Retyping each entry exactly is the whole task.

Top of Dataset

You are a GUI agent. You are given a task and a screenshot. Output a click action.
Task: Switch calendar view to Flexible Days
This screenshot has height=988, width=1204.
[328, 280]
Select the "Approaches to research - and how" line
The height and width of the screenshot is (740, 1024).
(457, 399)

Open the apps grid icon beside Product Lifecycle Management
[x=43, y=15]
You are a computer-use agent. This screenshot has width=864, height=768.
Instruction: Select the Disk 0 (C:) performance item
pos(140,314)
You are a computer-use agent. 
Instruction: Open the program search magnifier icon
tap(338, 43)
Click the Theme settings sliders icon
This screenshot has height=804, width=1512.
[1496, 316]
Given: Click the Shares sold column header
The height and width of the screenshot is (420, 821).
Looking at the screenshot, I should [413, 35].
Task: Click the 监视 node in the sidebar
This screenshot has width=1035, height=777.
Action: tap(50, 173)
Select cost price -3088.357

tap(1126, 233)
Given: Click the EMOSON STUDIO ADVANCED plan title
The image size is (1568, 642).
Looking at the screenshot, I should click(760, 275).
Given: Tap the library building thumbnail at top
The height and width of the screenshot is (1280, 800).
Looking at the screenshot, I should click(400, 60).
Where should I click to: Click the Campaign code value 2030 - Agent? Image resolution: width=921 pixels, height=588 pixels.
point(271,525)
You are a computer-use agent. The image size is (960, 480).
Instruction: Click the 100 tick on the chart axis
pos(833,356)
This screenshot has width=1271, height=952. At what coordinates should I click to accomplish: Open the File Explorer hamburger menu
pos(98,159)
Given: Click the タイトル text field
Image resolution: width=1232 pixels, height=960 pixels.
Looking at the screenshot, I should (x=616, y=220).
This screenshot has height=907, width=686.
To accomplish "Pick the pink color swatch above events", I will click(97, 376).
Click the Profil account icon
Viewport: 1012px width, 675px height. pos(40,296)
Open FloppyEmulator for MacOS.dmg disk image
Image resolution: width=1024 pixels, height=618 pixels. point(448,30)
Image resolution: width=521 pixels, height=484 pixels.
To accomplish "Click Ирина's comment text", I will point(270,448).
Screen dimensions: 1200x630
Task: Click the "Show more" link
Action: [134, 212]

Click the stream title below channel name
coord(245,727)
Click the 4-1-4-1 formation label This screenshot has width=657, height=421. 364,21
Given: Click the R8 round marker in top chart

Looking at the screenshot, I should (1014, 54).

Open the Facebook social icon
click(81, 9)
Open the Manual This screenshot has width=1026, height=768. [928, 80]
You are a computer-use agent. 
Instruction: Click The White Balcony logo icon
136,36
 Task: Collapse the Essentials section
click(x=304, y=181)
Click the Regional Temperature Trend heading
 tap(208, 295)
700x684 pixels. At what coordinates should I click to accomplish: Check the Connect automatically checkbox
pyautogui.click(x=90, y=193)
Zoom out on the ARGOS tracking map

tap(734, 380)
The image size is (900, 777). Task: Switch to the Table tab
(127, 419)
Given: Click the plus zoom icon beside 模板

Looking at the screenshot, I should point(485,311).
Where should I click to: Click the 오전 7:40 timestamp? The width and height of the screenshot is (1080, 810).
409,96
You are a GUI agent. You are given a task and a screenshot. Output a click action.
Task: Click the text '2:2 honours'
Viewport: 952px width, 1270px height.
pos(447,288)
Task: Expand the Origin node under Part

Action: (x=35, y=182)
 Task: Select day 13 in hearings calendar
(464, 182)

Bottom of Dataset

Solved problem:
You are a GUI agent. You are given a task and a screenshot. Output a click action.
Task: Switch calendar view to Flexible Days
This screenshot has height=988, width=1204.
[328, 280]
Select the "Approaches to research - and how" line
The height and width of the screenshot is (740, 1024).
(457, 399)

Open the apps grid icon beside Product Lifecycle Management
[x=43, y=15]
You are a computer-use agent. This screenshot has width=864, height=768.
Instruction: Select the Disk 0 (C:) performance item
pos(140,314)
You are a computer-use agent. 
Instruction: Open the program search magnifier icon
tap(338, 43)
Click the Theme settings sliders icon
This screenshot has height=804, width=1512.
[1496, 316]
Given: Click the Shares sold column header
The height and width of the screenshot is (420, 821).
Looking at the screenshot, I should [413, 35].
Task: Click the 监视 node in the sidebar
This screenshot has width=1035, height=777.
Action: tap(50, 173)
Select cost price -3088.357

tap(1126, 233)
Given: Click the EMOSON STUDIO ADVANCED plan title
The image size is (1568, 642).
Looking at the screenshot, I should click(760, 275).
Given: Tap the library building thumbnail at top
The height and width of the screenshot is (1280, 800).
Looking at the screenshot, I should click(400, 60).
Where should I click to: Click the Campaign code value 2030 - Agent? Image resolution: width=921 pixels, height=588 pixels.
point(271,525)
You are a computer-use agent. The image size is (960, 480).
Instruction: Click the 100 tick on the chart axis
pos(833,356)
This screenshot has width=1271, height=952. At what coordinates should I click to accomplish: Open the File Explorer hamburger menu
pos(98,159)
Given: Click the タイトル text field
Image resolution: width=1232 pixels, height=960 pixels.
Looking at the screenshot, I should (x=616, y=220).
This screenshot has height=907, width=686.
To accomplish "Pick the pink color swatch above events", I will click(97, 376).
Click the Profil account icon
Viewport: 1012px width, 675px height. pos(40,296)
Open FloppyEmulator for MacOS.dmg disk image
Image resolution: width=1024 pixels, height=618 pixels. point(448,30)
Image resolution: width=521 pixels, height=484 pixels.
To accomplish "Click Ирина's comment text", I will point(270,448).
Screen dimensions: 1200x630
Task: Click the "Show more" link
Action: [134, 212]

Click the stream title below channel name
coord(245,727)
Click the 4-1-4-1 formation label This screenshot has width=657, height=421. 364,21
Given: Click the R8 round marker in top chart

Looking at the screenshot, I should (1014, 54).

Open the Facebook social icon
click(81, 9)
Open the Manual This screenshot has width=1026, height=768. [928, 80]
You are a computer-use agent. 
Instruction: Click The White Balcony logo icon
136,36
 Task: Collapse the Essentials section
click(x=304, y=181)
Click the Regional Temperature Trend heading
 tap(208, 295)
700x684 pixels. At what coordinates should I click to accomplish: Check the Connect automatically checkbox
pyautogui.click(x=90, y=193)
Zoom out on the ARGOS tracking map

tap(734, 380)
The image size is (900, 777). Task: Switch to the Table tab
(127, 419)
Given: Click the plus zoom icon beside 模板

Looking at the screenshot, I should point(485,311).
Where should I click to: Click the 오전 7:40 timestamp? The width and height of the screenshot is (1080, 810).
409,96
You are a GUI agent. You are given a task and a screenshot. Output a click action.
Task: Click the text '2:2 honours'
Viewport: 952px width, 1270px height.
pos(447,288)
Task: Expand the Origin node under Part

Action: (x=35, y=182)
 Task: Select day 13 in hearings calendar
(464, 182)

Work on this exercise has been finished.